URGENT: Let’s Keep Wisconsin’s Worker’s Compensation System the Best in the Nation!

Wisconsin’s worker’s compensation system—established in 1911 and part of the “Wisconsin Idea” in politics—has been in place longer than any other in the country and is the envy of other states. The Governor’s Budget Bill (2015 SB 21) proposes major changes to the structure and substance of Wisconsin’s nationally-recognized worker’s compensation system. The proposal would remove the Worker’s Compensation Division from the Department of Workforce Development and then split up previously integrated components, with the adjudicatory functions (administrative law Judges) moving to the Office of Hearings and Appeals (in DOA) and the regulatory, customer service, and claims management functions going to the Office of the Commissioner of Insurance.  Among other significant changes, Judges would be reduced to solely adjudicatory functions, no longer assisting with the law’s administration, and then cross-trained for other legal areas.  The proposals also eliminate the requirement that compromise agreements be approved by ALJs.  The proposed changes could have a hugely negative impact on Wisconsin:

1) Destabilizing effect on insurance carriers, employers, and taxpayers:

Worker’s compensation insurance is a major industry and employer in our state. Total premiums collected for worker’s compensation insurance were approximately 1.75 billion dollars in 2013.  The system as a whole works well for all stakeholders.  Workers generally receive timely benefits with excellent return to work rates.  The system cost to employers is low, as employer premiums have been very stable (rising less than 2.35% on average in the past six years; less than inflation).  Worker’s compensation insurance companies like to do business in our state because of the system’s stability and the corresponding ability to earn profits.  Indeed, at the end of 2014, almost 300 insurance companies writing and competing for worker’s compensation insurance business here.
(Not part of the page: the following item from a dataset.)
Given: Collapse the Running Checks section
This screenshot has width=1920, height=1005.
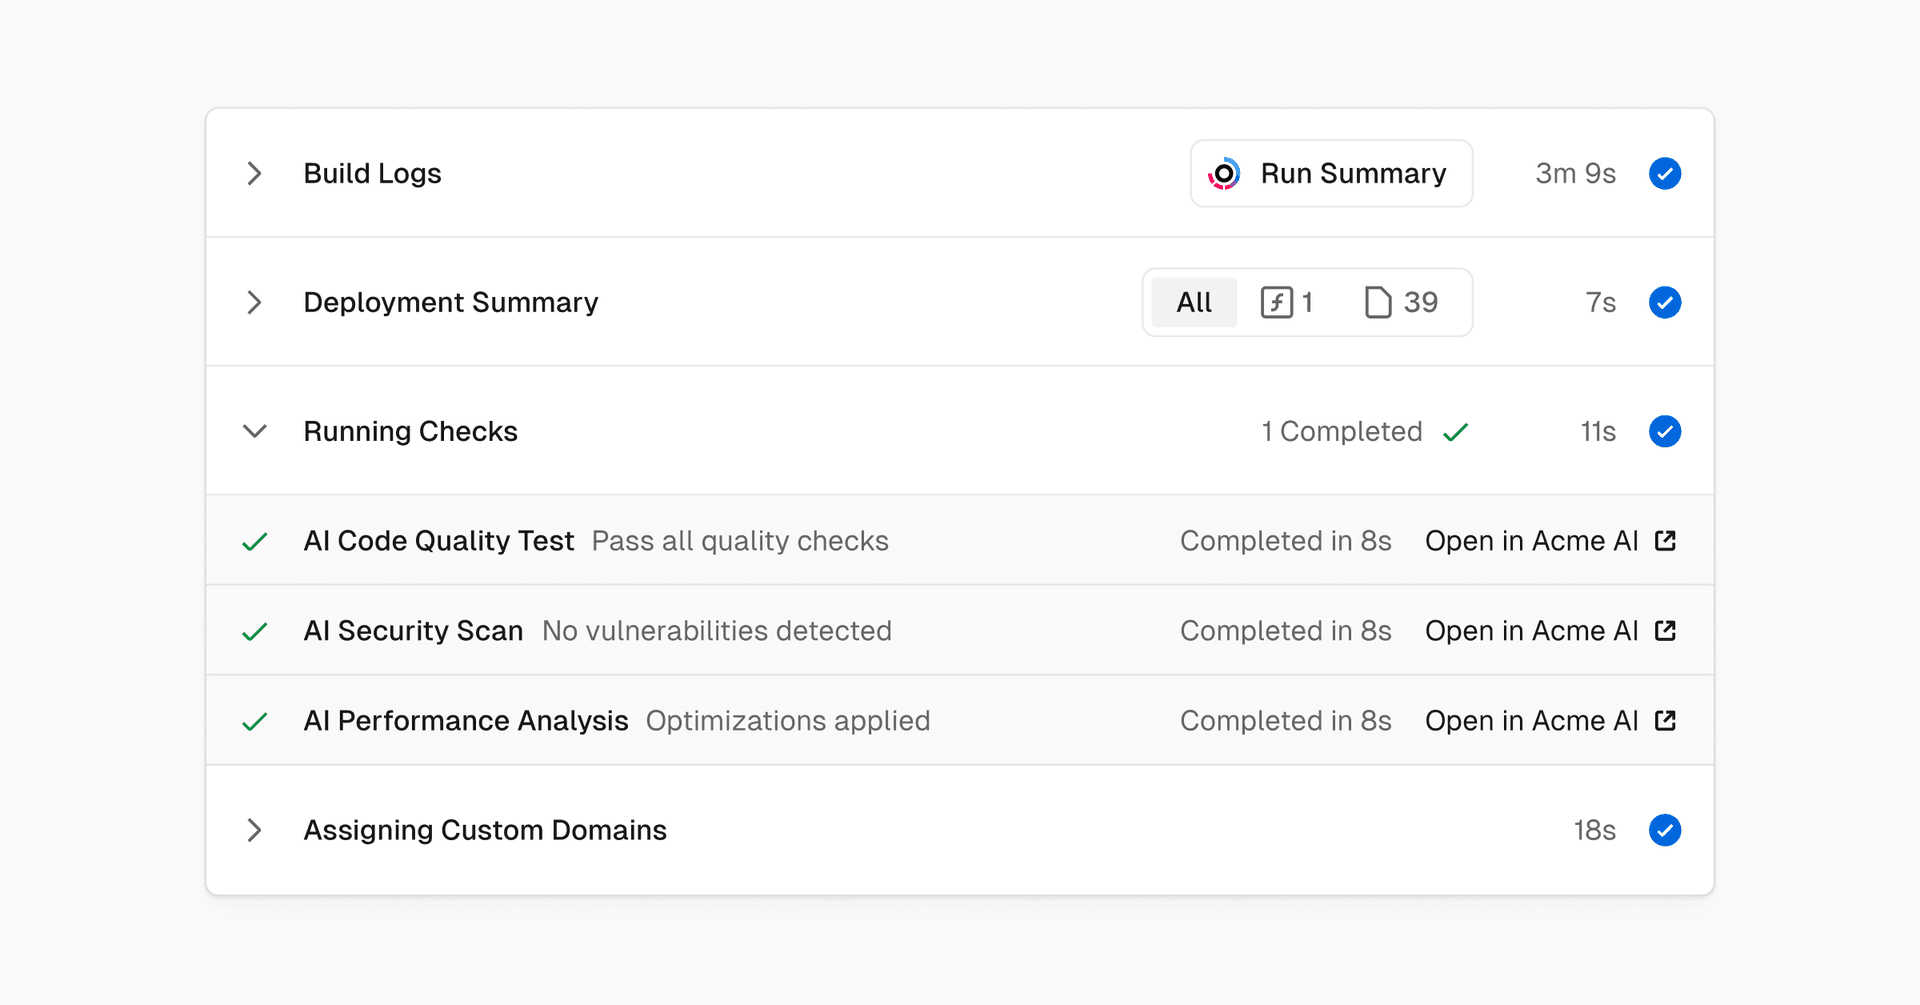Looking at the screenshot, I should click(255, 431).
The worker’s compensation advisory council assists with the system’s stability.  The council is comprised of representatives of labor, management, and the insurance industry, as well as medical provider liaisons.  The council’s agreed-upon changes to the worker’s compensation law, which historically were approved by the legislature, allowed for continual effectiveness and efficiency. 

 The current budget proposal had no input from the advisory council or stakeholders. If the bill passes, the advisory council process is likely over.  Without the council’s steadying process, Wisconsin could face substantial swings in its worker’s compensation law.  Fluctuations in the law will have an immediate impact on the bottom line for insurers, employers, and medical providers. Insurance companies could avoid our state. Employers could face large swings and spikes in premium rate.  Medical providers could see negative impacts on reimbursement rates.

 2) Governmental overreach on a system supported by private business: 

The current Worker’s Compensation Division (at DWD) is not funded by taxpayers; virtually the entire system is funded by assessments from worker’s compensation insurers and self-insured employers.  Thus, private businesses fund the Division, including payment for judges, staff, IT costs, rent, etc.  Along with its payments and the advisory council process, the insurance industry has helped shape the law into its current efficient form.

The Budget Bill suggests that the government has a better handle on the system than those private industries that craft and support it.  The bill proposes no changes in the funding of the system—thus, the worker’s compensation insurance industry will be paying for a soon-to-be inefficient and greater litigious system.  Presumably, the worker’s compensation insurance industry wants to fund staff and judges that have expertise in worker’s compensation—not those “cross-trained” in other areas.  The industry should favor a coherent, integrated system for administering their claims.

Additionally, with a current system that uses virtually 0% taxpayer dollars, the Budget Bill proposal creates an increase in taxpayer costs.  The cost of a “simple” physical move of personnel has to come from somewhere.  There is a huge IT cost—likely in the millions—based on the current system and software of the worker’s compensation division.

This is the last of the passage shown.